ARTICLE:
┌──

Searching for knowledge and enrolling in a college were becoming unprecedentedly the golden opportunities for ordinary people since National College Entrance Examination was resumed in 1979. The whole generation was inspired and devoted to the new market economy when only a selected few of students could be admitted to college with perfect job allocations. A lifelong secure job was all they aspired. Moreover, it would bring great glories and lift the whole family out of poverty through their own efforts.
Despite her mediocrity, she was daring to pursue her dream. Repeated recitations and mechanical memorization had went a long way in cramming up for politics, a mandated course for both literal arts and science. She persevered alone and became a college students after all.
In college, she would attentively learn food chemistry and processing, shunning much contact with the society. Landing a new world opened a unique chapter of life. Furthermore, the disparity between a city and small town astonished her and gave her enough incentive to climb a higher ladder, but unfortunately she failed.

└──

DATASET:

┌──

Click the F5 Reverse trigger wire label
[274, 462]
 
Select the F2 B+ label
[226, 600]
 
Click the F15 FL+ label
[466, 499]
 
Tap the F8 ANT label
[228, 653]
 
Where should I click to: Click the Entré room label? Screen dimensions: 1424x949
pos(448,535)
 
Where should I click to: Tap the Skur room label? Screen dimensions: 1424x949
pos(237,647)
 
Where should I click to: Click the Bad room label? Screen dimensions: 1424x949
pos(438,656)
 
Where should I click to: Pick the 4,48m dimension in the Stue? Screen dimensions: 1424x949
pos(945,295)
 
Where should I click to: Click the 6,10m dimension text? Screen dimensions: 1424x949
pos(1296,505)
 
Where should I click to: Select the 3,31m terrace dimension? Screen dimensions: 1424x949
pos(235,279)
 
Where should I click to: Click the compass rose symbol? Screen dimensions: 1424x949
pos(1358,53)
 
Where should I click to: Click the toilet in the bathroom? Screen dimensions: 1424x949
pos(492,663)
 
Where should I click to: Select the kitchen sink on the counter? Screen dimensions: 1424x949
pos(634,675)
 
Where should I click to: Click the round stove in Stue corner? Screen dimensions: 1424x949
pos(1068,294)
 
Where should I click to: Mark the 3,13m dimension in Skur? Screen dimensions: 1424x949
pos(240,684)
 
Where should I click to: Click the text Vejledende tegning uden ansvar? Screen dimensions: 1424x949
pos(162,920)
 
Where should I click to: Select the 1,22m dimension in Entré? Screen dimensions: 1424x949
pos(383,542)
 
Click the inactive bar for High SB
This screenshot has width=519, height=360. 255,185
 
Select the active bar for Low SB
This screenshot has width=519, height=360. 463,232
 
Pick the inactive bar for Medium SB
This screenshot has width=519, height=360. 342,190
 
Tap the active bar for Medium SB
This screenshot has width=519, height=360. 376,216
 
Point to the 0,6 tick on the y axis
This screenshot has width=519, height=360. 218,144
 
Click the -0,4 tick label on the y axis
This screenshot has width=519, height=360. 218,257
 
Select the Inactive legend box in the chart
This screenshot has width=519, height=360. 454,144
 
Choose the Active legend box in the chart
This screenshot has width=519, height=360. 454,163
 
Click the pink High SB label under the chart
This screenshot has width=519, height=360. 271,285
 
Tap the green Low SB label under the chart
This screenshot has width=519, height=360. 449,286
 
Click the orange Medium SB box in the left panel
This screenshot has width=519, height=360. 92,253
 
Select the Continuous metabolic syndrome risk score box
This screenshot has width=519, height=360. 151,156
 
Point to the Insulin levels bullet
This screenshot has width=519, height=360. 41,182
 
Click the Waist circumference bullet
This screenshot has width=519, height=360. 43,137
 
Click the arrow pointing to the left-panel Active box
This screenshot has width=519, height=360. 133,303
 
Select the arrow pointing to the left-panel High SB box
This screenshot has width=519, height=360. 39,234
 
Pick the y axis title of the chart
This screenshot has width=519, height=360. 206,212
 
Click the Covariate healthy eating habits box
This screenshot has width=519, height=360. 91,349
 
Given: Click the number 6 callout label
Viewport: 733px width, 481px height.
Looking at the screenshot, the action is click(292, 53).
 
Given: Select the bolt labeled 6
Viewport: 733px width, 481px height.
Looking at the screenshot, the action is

└──

TASK PROMPT: Quote the passage on the college entrance exam, starting with "Searching for knowledge" and going on through "their own efforts.". Work only from the passage on the college entrance exam, not from the rows.

TASK SOLUTION:
Searching for knowledge and enrolling in a college were becoming unprecedentedly the golden opportunities for ordinary people since National College Entrance Examination was resumed in 1979. The whole generation was inspired and devoted to the new market economy when only a selected few of students could be admitted to college with perfect job allocations. A lifelong secure job was all they aspired. Moreover, it would bring great glories and lift the whole family out of poverty through their own efforts.